Exercise requirements: Copy the lines word for word. Begin at the line that contains "Where should I click to: Click the Load" and end with the final line of the data.

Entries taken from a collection
_ _ _ _ _ _ _

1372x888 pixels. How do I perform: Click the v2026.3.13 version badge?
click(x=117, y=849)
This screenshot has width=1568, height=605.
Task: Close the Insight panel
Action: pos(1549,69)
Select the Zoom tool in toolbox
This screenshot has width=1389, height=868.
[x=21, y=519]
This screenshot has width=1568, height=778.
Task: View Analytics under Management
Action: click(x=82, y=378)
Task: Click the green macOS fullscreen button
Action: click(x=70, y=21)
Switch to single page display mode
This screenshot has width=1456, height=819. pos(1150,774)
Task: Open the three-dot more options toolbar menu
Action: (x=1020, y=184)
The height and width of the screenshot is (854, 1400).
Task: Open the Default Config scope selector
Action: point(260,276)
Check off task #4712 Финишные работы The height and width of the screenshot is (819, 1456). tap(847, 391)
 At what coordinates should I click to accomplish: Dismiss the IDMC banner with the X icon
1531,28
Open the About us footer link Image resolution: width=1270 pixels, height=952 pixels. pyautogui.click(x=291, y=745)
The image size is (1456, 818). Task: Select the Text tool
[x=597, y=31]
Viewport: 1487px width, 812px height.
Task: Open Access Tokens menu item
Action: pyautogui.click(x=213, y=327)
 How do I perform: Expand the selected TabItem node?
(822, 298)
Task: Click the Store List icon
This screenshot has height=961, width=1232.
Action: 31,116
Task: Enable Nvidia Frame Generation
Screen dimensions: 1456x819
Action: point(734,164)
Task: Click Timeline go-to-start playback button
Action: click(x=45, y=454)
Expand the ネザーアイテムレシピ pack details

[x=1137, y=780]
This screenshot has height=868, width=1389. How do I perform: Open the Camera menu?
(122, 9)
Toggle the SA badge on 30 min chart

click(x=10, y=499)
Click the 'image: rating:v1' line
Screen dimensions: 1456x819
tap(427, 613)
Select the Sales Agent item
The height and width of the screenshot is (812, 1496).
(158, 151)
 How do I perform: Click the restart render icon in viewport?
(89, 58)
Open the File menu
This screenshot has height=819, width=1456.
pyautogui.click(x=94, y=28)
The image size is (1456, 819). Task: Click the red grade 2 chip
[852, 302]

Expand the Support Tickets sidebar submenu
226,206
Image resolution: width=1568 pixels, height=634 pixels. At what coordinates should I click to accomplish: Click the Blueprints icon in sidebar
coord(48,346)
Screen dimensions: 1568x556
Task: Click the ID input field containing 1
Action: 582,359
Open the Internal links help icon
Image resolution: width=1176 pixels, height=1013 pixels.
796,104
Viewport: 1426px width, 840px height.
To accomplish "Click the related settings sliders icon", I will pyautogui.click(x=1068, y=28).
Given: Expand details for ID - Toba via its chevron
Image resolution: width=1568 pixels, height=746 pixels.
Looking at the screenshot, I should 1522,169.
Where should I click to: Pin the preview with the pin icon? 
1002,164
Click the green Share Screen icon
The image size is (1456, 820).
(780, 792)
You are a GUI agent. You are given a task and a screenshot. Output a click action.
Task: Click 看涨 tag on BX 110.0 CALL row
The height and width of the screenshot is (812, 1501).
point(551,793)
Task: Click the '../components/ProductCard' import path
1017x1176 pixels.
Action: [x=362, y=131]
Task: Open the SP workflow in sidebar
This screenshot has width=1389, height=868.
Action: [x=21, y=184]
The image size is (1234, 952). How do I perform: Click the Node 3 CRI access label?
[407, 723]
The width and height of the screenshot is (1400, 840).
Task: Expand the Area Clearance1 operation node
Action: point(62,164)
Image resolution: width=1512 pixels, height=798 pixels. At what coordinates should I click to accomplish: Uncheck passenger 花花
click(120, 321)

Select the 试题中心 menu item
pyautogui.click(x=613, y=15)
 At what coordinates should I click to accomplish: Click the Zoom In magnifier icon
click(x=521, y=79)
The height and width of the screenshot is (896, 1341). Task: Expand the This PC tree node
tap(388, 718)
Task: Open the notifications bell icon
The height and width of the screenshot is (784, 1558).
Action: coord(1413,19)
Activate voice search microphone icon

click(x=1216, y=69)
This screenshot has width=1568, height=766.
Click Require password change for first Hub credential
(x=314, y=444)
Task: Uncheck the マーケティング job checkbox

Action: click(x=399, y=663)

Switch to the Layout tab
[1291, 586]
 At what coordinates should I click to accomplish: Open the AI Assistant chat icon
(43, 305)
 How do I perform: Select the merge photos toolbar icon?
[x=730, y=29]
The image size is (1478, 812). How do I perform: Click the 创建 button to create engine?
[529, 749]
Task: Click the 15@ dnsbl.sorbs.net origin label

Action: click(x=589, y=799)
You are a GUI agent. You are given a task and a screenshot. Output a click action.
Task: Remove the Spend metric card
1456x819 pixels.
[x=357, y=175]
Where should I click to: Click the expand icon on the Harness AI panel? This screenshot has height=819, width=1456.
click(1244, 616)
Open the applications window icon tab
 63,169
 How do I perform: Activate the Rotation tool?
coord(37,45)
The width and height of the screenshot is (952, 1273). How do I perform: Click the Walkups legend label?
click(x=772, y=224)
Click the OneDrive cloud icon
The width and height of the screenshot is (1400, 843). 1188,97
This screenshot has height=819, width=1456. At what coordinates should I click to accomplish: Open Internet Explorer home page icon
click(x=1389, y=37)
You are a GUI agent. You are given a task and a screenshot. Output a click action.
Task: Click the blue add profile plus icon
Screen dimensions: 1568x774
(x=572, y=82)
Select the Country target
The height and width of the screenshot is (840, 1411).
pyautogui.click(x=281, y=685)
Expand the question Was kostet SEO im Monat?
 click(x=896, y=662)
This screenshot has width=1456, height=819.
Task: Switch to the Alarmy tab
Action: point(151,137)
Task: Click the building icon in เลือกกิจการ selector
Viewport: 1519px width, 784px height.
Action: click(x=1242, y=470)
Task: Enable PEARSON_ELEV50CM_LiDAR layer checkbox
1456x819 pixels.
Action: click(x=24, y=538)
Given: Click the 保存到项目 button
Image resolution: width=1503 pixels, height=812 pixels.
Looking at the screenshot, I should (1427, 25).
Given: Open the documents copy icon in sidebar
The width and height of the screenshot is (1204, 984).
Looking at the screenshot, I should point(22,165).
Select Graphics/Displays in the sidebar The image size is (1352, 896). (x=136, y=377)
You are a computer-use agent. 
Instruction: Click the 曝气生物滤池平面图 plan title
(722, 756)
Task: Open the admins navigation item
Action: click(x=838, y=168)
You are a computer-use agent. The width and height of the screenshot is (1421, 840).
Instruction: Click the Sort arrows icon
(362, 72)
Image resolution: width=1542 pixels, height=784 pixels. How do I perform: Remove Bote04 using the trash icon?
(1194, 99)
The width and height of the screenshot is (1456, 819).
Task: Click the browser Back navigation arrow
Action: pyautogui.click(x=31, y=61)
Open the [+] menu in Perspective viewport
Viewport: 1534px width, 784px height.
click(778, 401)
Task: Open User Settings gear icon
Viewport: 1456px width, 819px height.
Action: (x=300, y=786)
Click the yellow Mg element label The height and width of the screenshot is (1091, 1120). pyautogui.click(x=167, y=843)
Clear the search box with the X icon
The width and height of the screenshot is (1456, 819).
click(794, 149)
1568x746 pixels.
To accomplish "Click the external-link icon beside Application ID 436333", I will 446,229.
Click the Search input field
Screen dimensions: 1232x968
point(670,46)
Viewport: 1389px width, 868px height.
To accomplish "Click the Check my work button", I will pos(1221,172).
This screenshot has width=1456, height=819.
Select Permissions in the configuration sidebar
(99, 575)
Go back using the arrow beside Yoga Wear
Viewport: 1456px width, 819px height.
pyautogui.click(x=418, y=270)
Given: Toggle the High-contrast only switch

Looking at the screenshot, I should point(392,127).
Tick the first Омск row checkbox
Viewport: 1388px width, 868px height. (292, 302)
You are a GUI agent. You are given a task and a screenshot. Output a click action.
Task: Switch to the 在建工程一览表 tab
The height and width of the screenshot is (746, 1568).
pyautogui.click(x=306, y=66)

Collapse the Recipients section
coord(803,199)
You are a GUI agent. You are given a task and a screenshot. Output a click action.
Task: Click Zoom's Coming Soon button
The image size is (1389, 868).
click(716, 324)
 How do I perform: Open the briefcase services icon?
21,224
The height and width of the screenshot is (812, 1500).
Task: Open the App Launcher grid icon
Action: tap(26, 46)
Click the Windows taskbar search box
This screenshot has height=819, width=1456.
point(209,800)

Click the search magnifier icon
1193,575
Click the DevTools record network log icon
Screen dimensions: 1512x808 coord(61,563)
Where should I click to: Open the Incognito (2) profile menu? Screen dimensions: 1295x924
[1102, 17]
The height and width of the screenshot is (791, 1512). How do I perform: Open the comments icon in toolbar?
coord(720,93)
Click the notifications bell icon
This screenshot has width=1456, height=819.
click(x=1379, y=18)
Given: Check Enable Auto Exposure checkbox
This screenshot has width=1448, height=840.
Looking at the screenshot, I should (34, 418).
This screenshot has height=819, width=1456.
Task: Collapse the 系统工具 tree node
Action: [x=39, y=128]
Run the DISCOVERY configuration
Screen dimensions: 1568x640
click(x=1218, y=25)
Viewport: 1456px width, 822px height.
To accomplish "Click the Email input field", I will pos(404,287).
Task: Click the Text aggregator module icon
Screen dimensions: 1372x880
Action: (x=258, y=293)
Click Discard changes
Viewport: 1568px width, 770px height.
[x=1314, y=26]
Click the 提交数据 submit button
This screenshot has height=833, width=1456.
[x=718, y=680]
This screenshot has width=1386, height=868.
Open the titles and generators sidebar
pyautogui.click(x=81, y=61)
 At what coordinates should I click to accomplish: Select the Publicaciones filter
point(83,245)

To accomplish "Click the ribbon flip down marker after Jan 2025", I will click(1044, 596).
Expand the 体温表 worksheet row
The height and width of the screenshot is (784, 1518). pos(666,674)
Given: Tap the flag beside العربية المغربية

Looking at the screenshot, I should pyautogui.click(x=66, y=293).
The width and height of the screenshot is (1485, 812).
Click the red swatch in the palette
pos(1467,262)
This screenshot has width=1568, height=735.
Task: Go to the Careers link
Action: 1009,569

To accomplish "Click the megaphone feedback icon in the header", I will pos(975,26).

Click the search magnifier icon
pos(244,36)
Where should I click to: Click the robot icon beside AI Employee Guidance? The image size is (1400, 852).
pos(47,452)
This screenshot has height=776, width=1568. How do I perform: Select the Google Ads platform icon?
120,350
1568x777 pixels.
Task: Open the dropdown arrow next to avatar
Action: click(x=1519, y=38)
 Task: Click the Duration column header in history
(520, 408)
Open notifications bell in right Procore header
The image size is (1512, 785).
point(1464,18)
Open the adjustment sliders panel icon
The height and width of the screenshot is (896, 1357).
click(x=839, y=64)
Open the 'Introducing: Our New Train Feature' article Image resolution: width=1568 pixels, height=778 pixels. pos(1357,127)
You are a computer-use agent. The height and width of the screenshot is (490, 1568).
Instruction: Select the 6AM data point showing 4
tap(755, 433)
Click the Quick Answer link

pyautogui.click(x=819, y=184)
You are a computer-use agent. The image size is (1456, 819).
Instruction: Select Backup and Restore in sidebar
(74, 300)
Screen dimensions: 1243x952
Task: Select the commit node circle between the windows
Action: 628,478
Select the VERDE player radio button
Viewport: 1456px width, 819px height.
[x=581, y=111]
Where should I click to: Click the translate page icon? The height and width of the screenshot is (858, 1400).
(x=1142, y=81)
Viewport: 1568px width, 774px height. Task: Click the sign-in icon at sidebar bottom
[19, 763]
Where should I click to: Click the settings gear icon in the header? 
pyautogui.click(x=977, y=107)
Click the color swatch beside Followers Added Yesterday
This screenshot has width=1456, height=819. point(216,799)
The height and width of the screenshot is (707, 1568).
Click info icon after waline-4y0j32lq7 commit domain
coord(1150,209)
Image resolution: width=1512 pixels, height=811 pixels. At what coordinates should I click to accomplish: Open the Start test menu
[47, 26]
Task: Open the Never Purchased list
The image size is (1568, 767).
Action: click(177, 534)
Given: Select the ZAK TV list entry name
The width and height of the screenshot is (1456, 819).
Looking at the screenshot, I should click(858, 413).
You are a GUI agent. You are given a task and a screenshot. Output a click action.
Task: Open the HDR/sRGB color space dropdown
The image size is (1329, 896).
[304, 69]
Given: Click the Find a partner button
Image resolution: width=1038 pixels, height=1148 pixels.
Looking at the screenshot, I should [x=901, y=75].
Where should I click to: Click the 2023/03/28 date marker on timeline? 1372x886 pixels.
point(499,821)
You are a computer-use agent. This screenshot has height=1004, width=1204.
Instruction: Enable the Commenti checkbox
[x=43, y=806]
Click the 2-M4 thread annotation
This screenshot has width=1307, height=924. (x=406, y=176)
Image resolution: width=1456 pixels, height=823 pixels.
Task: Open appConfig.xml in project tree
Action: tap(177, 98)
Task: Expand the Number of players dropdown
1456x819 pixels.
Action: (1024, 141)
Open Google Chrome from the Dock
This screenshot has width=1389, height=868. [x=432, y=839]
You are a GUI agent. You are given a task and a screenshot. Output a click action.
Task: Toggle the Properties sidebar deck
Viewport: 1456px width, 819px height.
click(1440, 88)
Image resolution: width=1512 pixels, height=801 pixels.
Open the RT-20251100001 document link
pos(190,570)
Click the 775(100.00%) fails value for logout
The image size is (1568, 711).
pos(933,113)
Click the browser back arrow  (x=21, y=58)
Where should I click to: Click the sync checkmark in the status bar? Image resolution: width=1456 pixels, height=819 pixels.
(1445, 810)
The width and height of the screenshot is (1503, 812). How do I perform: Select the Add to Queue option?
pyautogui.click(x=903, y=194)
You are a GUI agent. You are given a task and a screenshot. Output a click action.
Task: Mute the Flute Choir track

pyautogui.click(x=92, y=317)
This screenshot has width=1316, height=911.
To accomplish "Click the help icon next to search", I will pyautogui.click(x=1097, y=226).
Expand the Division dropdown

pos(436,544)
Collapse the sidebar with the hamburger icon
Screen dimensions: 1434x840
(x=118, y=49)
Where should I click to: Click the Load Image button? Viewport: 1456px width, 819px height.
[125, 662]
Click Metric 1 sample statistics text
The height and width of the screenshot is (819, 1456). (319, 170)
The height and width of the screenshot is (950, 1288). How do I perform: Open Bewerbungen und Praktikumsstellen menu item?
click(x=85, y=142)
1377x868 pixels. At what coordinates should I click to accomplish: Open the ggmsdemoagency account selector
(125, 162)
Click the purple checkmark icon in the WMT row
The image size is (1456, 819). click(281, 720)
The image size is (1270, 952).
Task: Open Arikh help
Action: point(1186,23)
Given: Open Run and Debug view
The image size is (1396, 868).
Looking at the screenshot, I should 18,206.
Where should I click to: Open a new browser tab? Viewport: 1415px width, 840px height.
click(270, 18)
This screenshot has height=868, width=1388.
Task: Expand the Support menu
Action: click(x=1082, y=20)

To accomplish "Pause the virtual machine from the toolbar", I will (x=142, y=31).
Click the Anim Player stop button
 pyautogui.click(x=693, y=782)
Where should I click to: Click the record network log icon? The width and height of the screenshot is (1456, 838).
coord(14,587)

_ _ _ _ _ _ _

Answer area:
Where should I click to: Click the Load Image button? Viewport: 1456px width, 819px height.
[125, 662]
Click Metric 1 sample statistics text
The height and width of the screenshot is (819, 1456). (319, 170)
The height and width of the screenshot is (950, 1288). How do I perform: Open Bewerbungen und Praktikumsstellen menu item?
click(x=85, y=142)
1377x868 pixels. At what coordinates should I click to accomplish: Open the ggmsdemoagency account selector
(125, 162)
Click the purple checkmark icon in the WMT row
The image size is (1456, 819). click(281, 720)
The image size is (1270, 952).
Task: Open Arikh help
Action: point(1186,23)
Given: Open Run and Debug view
The image size is (1396, 868).
Looking at the screenshot, I should 18,206.
Where should I click to: Open a new browser tab? Viewport: 1415px width, 840px height.
click(270, 18)
This screenshot has height=868, width=1388.
Task: Expand the Support menu
Action: click(x=1082, y=20)

To accomplish "Pause the virtual machine from the toolbar", I will (x=142, y=31).
Click the Anim Player stop button
 pyautogui.click(x=693, y=782)
Where should I click to: Click the record network log icon? The width and height of the screenshot is (1456, 838).
coord(14,587)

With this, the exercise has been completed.